對於嚎哮排演的粉絲來說,不管是音樂劇大製作、還是黑盒子小劇場,看戲時或許不太會有「角色名字記不得」的困擾。成團超過15年,台上主角多次以「馬豪」(黃建豪)與「崔蕭」(蕭東意)現身,像是以這兩角色將劇團創作脈絡串聯。沒特別想過這問題的王健任以歌仔戲比喻,台上角色往往各有各的功能(如「行當」),也成為「演員與角色的綜合體」。即便觀眾是為了演員而來,對於演員的認同感更為強烈,但同時也會好奇「成為角色的演員,如何在不同戲劇情境做出回應」。
黃建豪則認為:「在這兩個角色中,我們可以很自在地發展故事——上次這兩人在中部宮廟,這次這兩人來到邪教,我們就來看看他們各自會發展出什麼狀態。」他也忍不住分享:「我們兩人的組合,通常是我負責敘事,東意負責吐槽裝傻,好幾次他扯了一堆讓觀眾笑不停,下一秒我又要出場,把故事認真地講下去。」
挑戰成長最多的創傷經驗
如何既搞笑又認真,成為《別叫我大師》最大的挑戰。喜劇在台灣,向來是被低估的劇種。王健任始終有這樣的好奇:「常常演喜劇時,都會有人問『好笑在哪裡?』但悲劇卻從來不會被這樣問。」笑,並不只意味著取悅觀眾,還更反應了「我們3人對世界的看法」,像是指出世界的荒謬,苦笑地問一聲「這樣對嗎?」,進而以喜劇表演讓觀眾看見這些荒謬與不合理。
此次,嚎哮排演首次挑戰具有「議題」企圖的喜劇表演,既要表現各自對嚴肅事件的觀點、與現實情況接軌,卻也得讓故事看起來有趣,讓無論是編劇王健任、或是核心演員黃建豪與蕭東意,在排練場都傷透腦筋。「過去嚎哮排演的作品,往往有六成都是在排練場即興發展出來的,但這次要探討『新興宗教』的嚴肅議題,一開始實在很難想像到底要怎麼集體創作。」王健任說。

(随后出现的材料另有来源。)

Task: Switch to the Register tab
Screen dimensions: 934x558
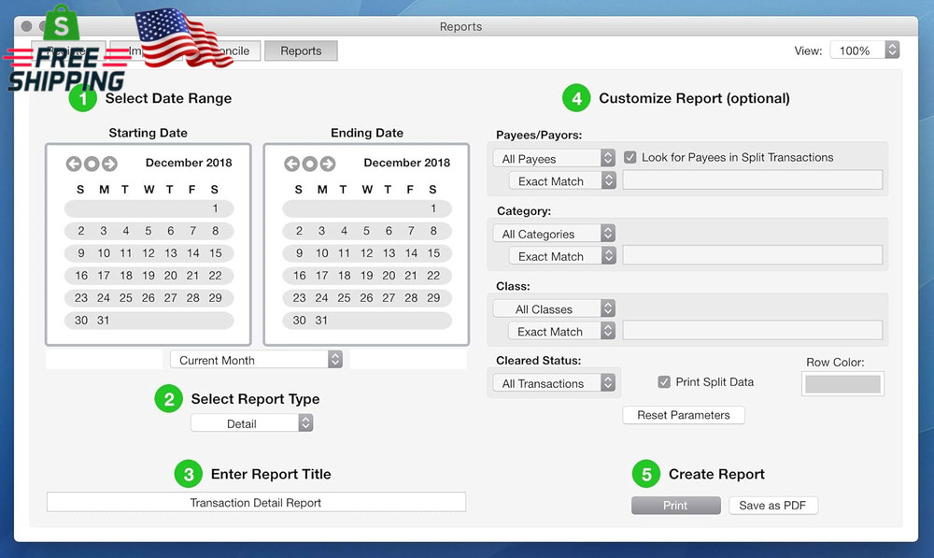Action: (x=70, y=50)
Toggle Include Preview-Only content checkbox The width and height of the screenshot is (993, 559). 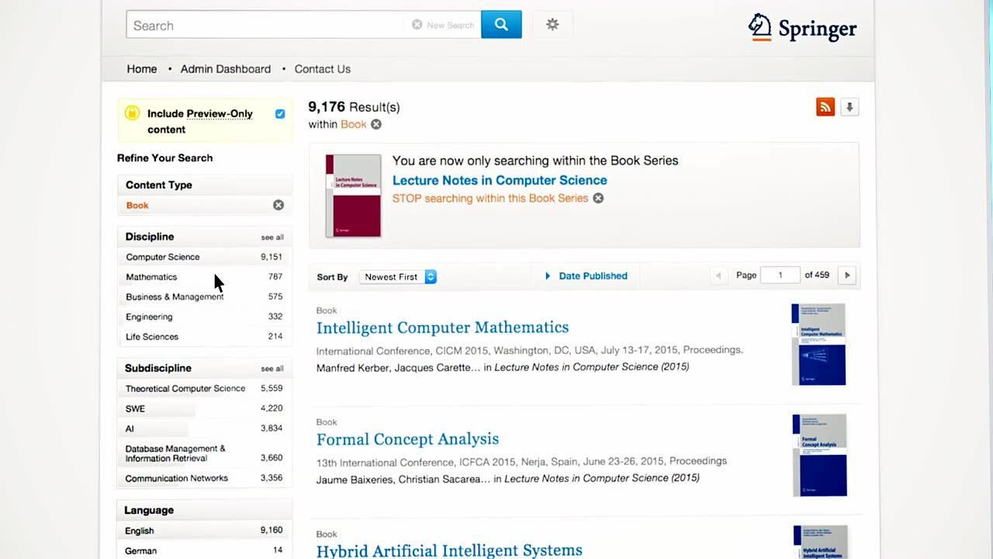[280, 114]
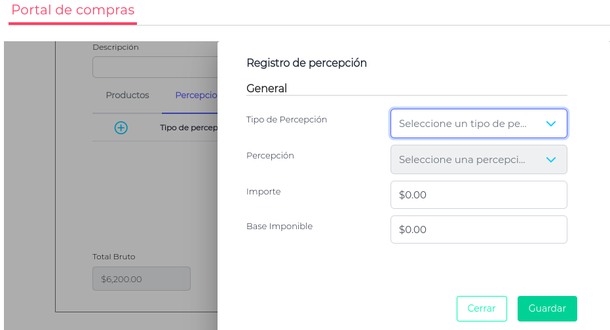Focus the Importe amount field
This screenshot has height=330, width=610.
478,195
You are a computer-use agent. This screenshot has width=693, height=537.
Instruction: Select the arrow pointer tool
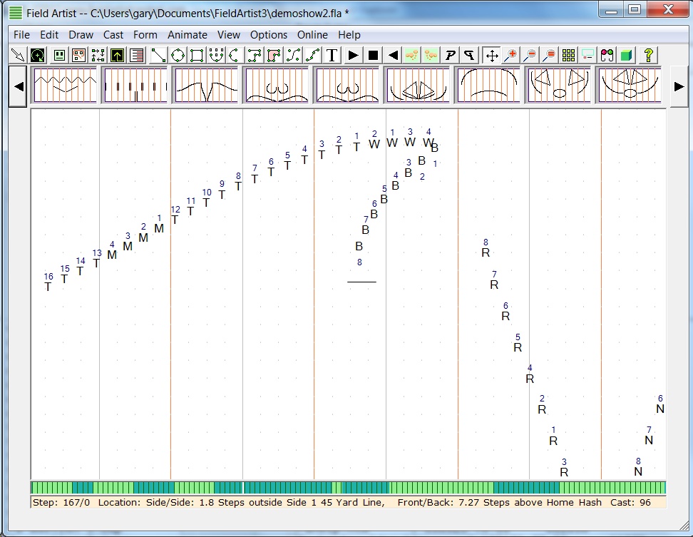(18, 55)
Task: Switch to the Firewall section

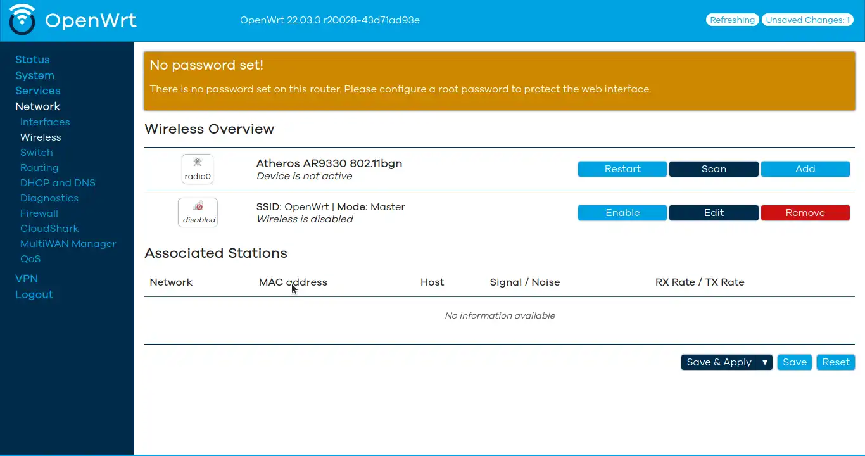Action: point(39,213)
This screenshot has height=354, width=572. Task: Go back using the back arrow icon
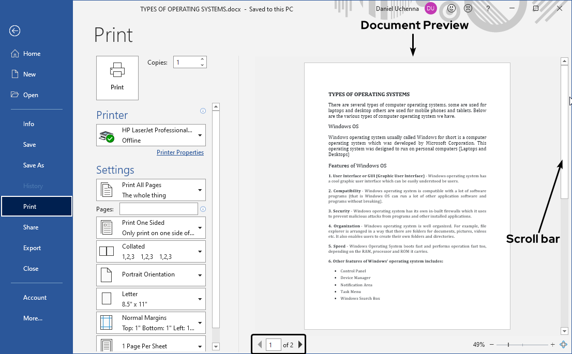click(14, 31)
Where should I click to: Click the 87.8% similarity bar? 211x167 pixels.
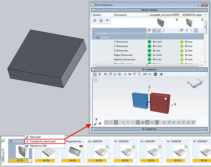coord(20,161)
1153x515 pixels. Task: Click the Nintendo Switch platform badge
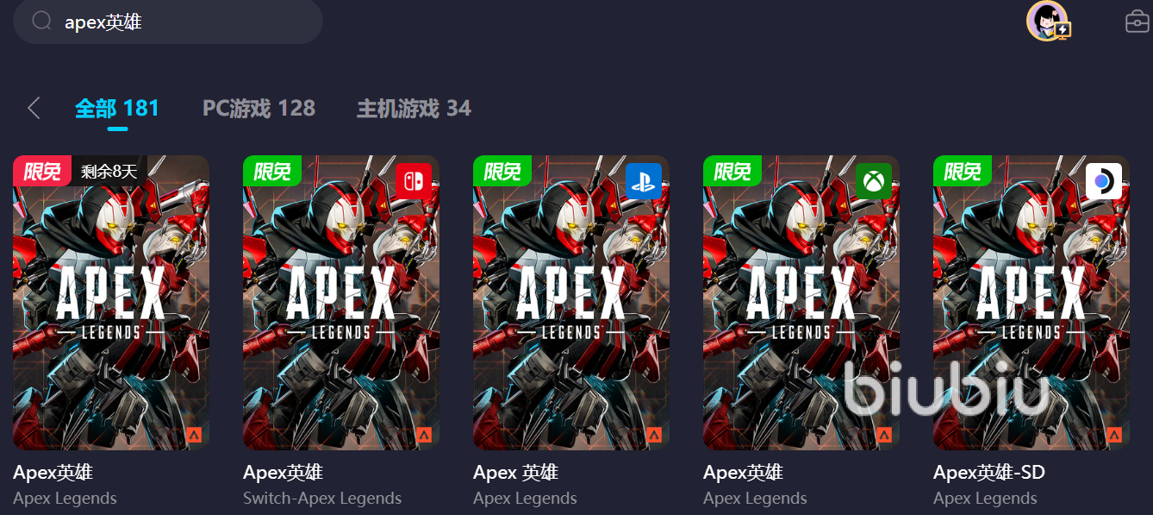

也因此,團隊雖以此作提案拿下2024年「表演藝術金創獎」銀獎暨最佳人氣獎,年初於廣藝廳進行讀劇試演,卻一直到最後一刻都還拿捏不定劇情走向,意見相左的情況更是有史以來最嚴重。王健任甚至開玩笑以「讓我們成長最多的創傷經驗」來形容,黃建豪則笑著坦承:「第一次不知道到底要怎麼演這齣戲!」反倒是在試演後,從觀眾最直接的反應,感受到他們在乎什麼,而讓後續發展更為聚焦。
轉行加入邪教的失意演員,究竟在這條新出路看見了什麼?是好不容易獲得肯定的成就感?還是詐騙他人的罪惡感?觀眾與信眾,又該如何面對語言的操控?且看這回崔蕭與馬豪,如何道盡世間荒謬人性!